Hola josep, no tiene nada que ver con tu escrito, es que me ha llamado la atención además de gustarme haber visto el diario de ibiza, en tu blog apartado "para vosotros", me ha sorpendido mucho, gracias, un abrazo muy fuerte.

josep estruel ha dit...

Diana,tenía que poner este periodico,sino...como te "espio"
BONA NIT¡¡

flamenquin ha dit...

Nada se pierde ni se destruye, solo cambia de manos, -caco dixit-

Mariaisabel ha dit...

Josep, tu escrito me ha hecho recordar que hace como dos semanas,en la estación de tren de Tarragona, me encontré un fabuloso teléfono móvil, último modelo. Alguien me dijo que donde yo me senté había una chica que se levantó cundo llegó el tren (parece que iba a viajar dirección Reus). Corrí para pillarla, pero no la vi, entonces le dije al revisor, (aún estaba en la estación) que diera aviso al entrar, a ver si alguien lo había perdido, me dijo que no, que no podía hacerlo y que fuera a Información y lo dejase allí.
Pues bien, no me fié, esa es la verdad y empecé a mirar si el telef. me daba alguna pista. La encontré, dí con la abuela de la chica. Al poco tiempo me llamaba la interesada, yo ya estaba en Barcelona y ella en Reus. Pero quedamos en encontrarnos por la tarde, ella estaría en Barcelona, puesto que vivía allí.
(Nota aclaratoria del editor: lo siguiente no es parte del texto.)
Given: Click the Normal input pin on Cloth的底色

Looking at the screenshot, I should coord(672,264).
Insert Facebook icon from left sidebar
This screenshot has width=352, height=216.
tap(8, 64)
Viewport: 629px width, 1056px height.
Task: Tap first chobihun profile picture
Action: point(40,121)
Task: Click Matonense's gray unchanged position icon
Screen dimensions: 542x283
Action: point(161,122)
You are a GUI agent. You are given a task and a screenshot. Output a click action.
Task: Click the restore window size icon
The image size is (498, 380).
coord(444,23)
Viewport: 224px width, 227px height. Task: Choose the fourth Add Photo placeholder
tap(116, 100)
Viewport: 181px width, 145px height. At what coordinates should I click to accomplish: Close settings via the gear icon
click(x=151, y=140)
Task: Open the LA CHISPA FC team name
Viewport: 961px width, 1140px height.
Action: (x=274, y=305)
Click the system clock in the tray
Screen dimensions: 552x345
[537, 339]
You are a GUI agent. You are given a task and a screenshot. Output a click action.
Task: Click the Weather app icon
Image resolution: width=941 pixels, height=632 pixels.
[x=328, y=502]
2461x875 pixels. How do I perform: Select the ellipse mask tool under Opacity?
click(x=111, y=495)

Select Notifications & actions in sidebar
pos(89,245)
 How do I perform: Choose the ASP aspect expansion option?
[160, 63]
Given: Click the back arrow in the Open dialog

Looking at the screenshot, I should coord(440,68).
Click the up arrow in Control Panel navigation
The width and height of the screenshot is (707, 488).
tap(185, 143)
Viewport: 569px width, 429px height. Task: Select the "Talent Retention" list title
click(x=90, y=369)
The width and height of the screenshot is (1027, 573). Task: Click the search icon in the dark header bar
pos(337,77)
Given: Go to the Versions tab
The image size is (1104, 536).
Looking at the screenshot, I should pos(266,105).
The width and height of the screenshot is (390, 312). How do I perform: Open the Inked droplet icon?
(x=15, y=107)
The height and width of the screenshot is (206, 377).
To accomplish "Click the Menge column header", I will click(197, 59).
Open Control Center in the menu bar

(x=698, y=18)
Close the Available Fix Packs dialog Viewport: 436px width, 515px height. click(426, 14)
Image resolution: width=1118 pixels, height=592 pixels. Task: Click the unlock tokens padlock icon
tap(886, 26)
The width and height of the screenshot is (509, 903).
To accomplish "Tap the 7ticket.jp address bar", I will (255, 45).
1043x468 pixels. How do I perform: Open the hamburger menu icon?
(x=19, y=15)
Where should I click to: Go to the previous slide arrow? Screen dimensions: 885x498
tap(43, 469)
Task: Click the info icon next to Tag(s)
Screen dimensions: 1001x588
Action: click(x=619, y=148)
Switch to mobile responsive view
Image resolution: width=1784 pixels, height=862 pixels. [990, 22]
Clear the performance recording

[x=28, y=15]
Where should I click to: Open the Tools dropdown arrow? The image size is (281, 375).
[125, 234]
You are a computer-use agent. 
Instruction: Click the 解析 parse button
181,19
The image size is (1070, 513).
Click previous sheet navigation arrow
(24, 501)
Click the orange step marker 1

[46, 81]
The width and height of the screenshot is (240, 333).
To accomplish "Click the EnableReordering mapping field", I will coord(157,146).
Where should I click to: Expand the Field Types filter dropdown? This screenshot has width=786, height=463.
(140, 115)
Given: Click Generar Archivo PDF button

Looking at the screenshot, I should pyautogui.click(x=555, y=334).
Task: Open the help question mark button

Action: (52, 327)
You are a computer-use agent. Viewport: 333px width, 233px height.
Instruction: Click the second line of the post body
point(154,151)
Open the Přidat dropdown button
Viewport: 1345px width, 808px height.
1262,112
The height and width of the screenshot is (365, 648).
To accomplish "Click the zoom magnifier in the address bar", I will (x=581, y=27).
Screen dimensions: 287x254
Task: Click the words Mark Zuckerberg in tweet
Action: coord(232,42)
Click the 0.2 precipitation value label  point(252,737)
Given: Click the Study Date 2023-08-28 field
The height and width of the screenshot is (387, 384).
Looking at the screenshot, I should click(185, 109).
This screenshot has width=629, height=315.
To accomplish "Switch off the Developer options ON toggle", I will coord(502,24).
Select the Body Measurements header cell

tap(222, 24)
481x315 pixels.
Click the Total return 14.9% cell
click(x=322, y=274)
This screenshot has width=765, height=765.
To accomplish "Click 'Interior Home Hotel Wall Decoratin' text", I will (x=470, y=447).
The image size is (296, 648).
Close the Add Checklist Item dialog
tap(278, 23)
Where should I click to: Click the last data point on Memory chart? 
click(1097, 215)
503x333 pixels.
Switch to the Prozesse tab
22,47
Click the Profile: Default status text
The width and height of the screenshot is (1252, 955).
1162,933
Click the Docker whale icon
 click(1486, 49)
Yo me marchaba ya a Tarragona.
La verdad, me quedé más tranquila cuando devolví el móvil, pensé que si podía solucionarlo yo, mejor que en objetos perdidos.
Ahora veo que quizá desconfié de esa entidad y no debí hacerlo, pero...ellos hubieran buscado a la chica? Creo que no, hubieran esperado si iba a buscarlo.
Bueno, un anécdota, nada más.
Una abraçada

Monica ha dit...

Primero que te lo merecés por la actitud que tomaste y segundo un bello ejemplo para tu hijo.
Las otras cosas la verdad no se donde van.
dice el poeta...

Los suspiros son aire
y van al aire
las lágrimas son agua
y van al mar,
dime mujer
cuando el amor se olvida,
sabes tu donde va ???

Pido perdón sino es copia textual, lo tengo en mi memoria y es de Gustavo Adolfo Becker
Besos

.:*:.Hada Isol .:*:.¸.¸.•*´¨***¨ ha dit...

Sabes Josep pués que bueno que allá sea así, en tres ocasiones yo encontré dinero,aquí en el pais de la picardía criolla la gran mayoría considera un crímen devolver dinero encontrado,y yo en ese sentido soy una brutal criminal,un día encontré una billetra muy abultada,pero mucho en serio,fuí a la comisaría y la entregué,previo me fijé de quién era y su dirección,cuando me acerqué al dueño de dicha billetera me enteré que se la devolvieron vacía,en otra ocasión encntré un billete de los grandes en calle y me quedé por allí como una hora esperando hasta que una ancianita llegó pálida ,le pregunté que le sucedía y me dijo que había perdido un billete de $100,se lo devolví y la buena dama se dió vuelta sin decir ni gracias,encima mis amigas se reían por mi ingenuidad,aun sigo siendo así,ser honesto es un orgullo para mí.
Felicidades!!!!!que bueno está vivences!!!